Irrelevant photo: From the Department of Useful Road Signs comes this beauty.

If you’ve engaged the god’s interest, you can now ask the god to act for you, and you’ll want to name your intended victim. But you won’t want to use the word victim. You’re the person who’s been wronged here. Remember that. All you’re seeking is–um, no, let’s not call it revenge. Let’s say you’re trying to set the world back into its natural order. 

If you don’t know the person’s name, you’ll want to identify them as best you can. One tablet that’s been found says, “whether man or woman, boy or girl, slave or free.” Another says, “Whether pagan or Christian,” which raises an interesting translation issue, since pagan didn’t start to mean non-Christian until the fourteenth century. 

Once you’ve got your target sketched in, you can talk about the crime, and curse tablets, for whatever reason, lean heavily toward theft. So name what was taken, and possibly the place where it was taken. 

Then you get to the important stuff: What are you offering the god in return? Because even gods have to make a living. One tablet that’s been found offered half the stolen money. Another offered a third. 

Once you’ve made your offer, it’s time to talk about what you want the god to do to your target. Most people asked for the thief to suffer so much that he or she would pay back what was stolen, and a lot of the suffering they requested involved health.

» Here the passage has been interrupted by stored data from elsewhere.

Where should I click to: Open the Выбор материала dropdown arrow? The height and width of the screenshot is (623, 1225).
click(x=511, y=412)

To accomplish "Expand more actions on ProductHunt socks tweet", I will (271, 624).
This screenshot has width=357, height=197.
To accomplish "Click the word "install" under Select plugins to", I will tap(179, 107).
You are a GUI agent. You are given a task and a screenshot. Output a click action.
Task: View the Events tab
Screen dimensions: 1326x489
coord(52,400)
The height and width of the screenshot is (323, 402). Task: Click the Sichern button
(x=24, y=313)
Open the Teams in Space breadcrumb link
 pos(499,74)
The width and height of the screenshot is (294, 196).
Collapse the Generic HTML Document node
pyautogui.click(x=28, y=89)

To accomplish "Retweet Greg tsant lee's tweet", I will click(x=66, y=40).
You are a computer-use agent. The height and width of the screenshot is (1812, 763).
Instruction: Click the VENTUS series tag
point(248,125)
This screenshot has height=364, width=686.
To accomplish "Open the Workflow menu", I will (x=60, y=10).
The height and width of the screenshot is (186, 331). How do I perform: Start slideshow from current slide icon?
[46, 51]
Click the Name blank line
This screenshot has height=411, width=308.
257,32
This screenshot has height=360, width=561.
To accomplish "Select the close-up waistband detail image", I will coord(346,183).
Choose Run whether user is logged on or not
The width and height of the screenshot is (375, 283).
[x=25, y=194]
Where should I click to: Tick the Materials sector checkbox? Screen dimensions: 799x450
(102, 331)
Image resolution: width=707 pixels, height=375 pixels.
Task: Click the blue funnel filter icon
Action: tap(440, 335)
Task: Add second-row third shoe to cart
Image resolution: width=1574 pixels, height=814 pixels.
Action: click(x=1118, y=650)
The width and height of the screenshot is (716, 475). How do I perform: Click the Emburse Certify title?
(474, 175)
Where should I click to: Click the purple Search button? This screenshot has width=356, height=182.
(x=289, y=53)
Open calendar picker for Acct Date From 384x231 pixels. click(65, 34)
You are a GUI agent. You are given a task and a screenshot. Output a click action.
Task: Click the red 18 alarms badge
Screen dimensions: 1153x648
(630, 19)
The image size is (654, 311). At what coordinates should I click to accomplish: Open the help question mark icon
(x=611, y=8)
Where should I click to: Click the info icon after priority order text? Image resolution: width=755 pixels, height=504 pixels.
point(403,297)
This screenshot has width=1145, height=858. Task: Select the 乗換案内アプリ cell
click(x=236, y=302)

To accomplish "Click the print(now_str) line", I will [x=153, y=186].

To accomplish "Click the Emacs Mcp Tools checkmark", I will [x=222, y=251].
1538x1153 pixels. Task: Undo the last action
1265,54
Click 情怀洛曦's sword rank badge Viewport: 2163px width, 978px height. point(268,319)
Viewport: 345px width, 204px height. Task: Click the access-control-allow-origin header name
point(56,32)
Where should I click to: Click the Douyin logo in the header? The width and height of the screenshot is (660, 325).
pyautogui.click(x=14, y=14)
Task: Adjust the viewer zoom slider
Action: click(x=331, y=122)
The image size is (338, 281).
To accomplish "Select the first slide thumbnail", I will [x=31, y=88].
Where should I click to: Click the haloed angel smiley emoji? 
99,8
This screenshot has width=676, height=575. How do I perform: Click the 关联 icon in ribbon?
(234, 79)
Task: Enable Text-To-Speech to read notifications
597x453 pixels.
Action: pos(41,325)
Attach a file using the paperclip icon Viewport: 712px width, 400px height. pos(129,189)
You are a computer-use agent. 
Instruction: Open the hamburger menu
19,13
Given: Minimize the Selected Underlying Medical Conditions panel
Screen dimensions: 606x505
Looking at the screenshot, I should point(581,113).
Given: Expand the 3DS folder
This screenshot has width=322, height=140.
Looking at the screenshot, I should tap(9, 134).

One tablet asks for the target’s (as the article I found this in puts it) “bodily functions to cease from working” Another asks that the thief “not eat, drink, sleep, sit, lie, defecate, or urinate.” 

But if you like, you can stop fooling around and ask that they just go ahead and die. It’s your curse tablet. Most of us don’t believe in this stuff anymore, so you don’t need to act responsibly.

Of course, if the thief returns your property to the temple, all this horrible stuff stops and you give the temple whatever you promised the god. Because gods need intermediaries, and temples are good at that.

Not everyone who wrote a curse tablet wanted a happy outcome, though. One tablet said the thief would have to sell 8.6 liters (that would’ve been a modius) of “cloud and smoke” to break the curse. Which isn’t easy in any age. 

A warning: As a general rule, if you’ve asked for the thief to die you won’t get your property back.

 

Once you’ve written your curse, what do you do with it?

First, you’ll want to either roll your curse up or fold it so that only the god can read it. Or archeologists from later centuries–they seem to manage. Which may demonstrate that they’re gods. 

You can also pierce your curse with nails. I’m not sure what that demonstrates, but it’s a nice bit of drama.

Then you can leave your curse at a temple or in a spring or river, or you can bury with some dead person who’ll be happy to deliver it, since they’re headed off to lands where, presumably, the gods have registered their mailing addresses.

Okay, burying tablets with the dead was rare in Britain but it wasn’t uncommon in the Mediterranean. Still, if you really, really want to do it that way, there is a precedent.

You can also bury it in a house or a shop. Or if you want your enemy’s chariot to wreck during a race, you can bury it in the amphitheater. Or since we’re using the present tense here, you can bury it at a busy intersection.

 

What do we learn from curse tablets?

We learn that a lot of stuff got stolen, and that a lot of it was stolen from the public baths. The sample may be skewed, though, by a collection of tablets that were found in Bath. That’s a British city with a hot spring where the Romans built–yes, you guessed it–baths. The local god was a combination of the Roman Minerva and the pre-Roman Sulis, and the spring became a popular place to leave curse tablets.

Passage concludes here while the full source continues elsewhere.